◆ THE PROBLEM: The entries below contain a stretch that opens with the line containing "Click team name 神秘" and closes with the line containing "Task: Open the h1bsalary.net link"; set down that stretch exactly, both ends included, and nothing else.

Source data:
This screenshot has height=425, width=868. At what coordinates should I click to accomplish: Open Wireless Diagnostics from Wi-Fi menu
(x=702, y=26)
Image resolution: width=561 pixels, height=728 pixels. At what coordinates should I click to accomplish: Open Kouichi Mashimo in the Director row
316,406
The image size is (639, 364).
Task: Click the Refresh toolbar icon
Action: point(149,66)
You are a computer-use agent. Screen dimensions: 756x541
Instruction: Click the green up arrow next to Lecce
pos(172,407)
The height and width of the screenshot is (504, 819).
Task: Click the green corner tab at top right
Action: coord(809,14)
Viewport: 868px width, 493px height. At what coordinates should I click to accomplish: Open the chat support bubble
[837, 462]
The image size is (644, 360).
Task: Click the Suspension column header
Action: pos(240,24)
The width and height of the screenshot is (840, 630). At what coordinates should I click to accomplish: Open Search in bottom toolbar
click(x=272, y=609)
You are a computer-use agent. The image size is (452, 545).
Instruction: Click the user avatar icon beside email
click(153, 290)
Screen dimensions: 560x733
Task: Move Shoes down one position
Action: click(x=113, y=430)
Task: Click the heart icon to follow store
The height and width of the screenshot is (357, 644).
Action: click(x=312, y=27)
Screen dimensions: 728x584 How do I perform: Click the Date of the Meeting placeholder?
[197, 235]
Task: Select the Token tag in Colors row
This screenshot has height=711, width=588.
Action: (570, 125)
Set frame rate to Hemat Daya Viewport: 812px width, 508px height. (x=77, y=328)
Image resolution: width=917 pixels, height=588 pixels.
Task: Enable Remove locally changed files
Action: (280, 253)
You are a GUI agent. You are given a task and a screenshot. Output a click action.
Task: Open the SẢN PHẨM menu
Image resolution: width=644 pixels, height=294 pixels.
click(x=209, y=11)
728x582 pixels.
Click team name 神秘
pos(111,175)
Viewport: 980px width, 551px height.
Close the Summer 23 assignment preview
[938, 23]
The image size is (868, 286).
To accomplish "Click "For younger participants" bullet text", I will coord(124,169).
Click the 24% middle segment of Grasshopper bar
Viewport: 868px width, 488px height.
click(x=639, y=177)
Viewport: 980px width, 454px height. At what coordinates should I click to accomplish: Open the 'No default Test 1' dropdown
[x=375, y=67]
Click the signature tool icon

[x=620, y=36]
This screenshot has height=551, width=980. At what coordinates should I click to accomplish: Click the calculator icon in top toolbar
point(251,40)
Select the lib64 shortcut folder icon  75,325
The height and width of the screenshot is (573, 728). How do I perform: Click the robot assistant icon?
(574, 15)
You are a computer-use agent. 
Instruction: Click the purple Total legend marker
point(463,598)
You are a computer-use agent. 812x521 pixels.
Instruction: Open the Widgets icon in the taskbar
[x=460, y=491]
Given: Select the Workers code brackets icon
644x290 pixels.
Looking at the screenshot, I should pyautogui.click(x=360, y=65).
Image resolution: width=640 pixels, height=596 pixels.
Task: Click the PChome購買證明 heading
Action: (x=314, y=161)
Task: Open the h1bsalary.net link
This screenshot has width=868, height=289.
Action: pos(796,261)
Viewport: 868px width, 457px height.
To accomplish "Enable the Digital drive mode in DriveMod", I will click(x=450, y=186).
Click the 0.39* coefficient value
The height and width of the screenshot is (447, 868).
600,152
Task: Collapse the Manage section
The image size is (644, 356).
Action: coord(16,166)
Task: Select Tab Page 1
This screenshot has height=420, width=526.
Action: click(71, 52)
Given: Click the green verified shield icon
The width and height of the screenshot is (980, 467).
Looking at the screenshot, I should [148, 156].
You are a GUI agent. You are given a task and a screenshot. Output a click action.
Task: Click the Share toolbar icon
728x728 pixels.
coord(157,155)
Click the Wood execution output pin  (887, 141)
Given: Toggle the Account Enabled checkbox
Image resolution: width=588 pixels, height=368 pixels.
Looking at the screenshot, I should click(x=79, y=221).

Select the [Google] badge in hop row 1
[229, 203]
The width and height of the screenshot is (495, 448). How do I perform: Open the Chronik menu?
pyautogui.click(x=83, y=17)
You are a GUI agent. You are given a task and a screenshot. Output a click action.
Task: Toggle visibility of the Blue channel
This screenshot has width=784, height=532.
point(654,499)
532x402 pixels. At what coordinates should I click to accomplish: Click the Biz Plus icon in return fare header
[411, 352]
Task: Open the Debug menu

◆ RESULT OF THIS TASK:
Click team name 神秘
pos(111,175)
Viewport: 980px width, 551px height.
Close the Summer 23 assignment preview
[938, 23]
The image size is (868, 286).
To accomplish "Click "For younger participants" bullet text", I will coord(124,169).
Click the 24% middle segment of Grasshopper bar
Viewport: 868px width, 488px height.
click(x=639, y=177)
Viewport: 980px width, 454px height. At what coordinates should I click to accomplish: Open the 'No default Test 1' dropdown
[x=375, y=67]
Click the signature tool icon

[x=620, y=36]
This screenshot has height=551, width=980. At what coordinates should I click to accomplish: Click the calculator icon in top toolbar
point(251,40)
Select the lib64 shortcut folder icon  75,325
The height and width of the screenshot is (573, 728). How do I perform: Click the robot assistant icon?
(574, 15)
You are a computer-use agent. 
Instruction: Click the purple Total legend marker
point(463,598)
You are a computer-use agent. 812x521 pixels.
Instruction: Open the Widgets icon in the taskbar
[x=460, y=491]
Given: Select the Workers code brackets icon
644x290 pixels.
Looking at the screenshot, I should pyautogui.click(x=360, y=65).
Image resolution: width=640 pixels, height=596 pixels.
Task: Click the PChome購買證明 heading
Action: (x=314, y=161)
Task: Open the h1bsalary.net link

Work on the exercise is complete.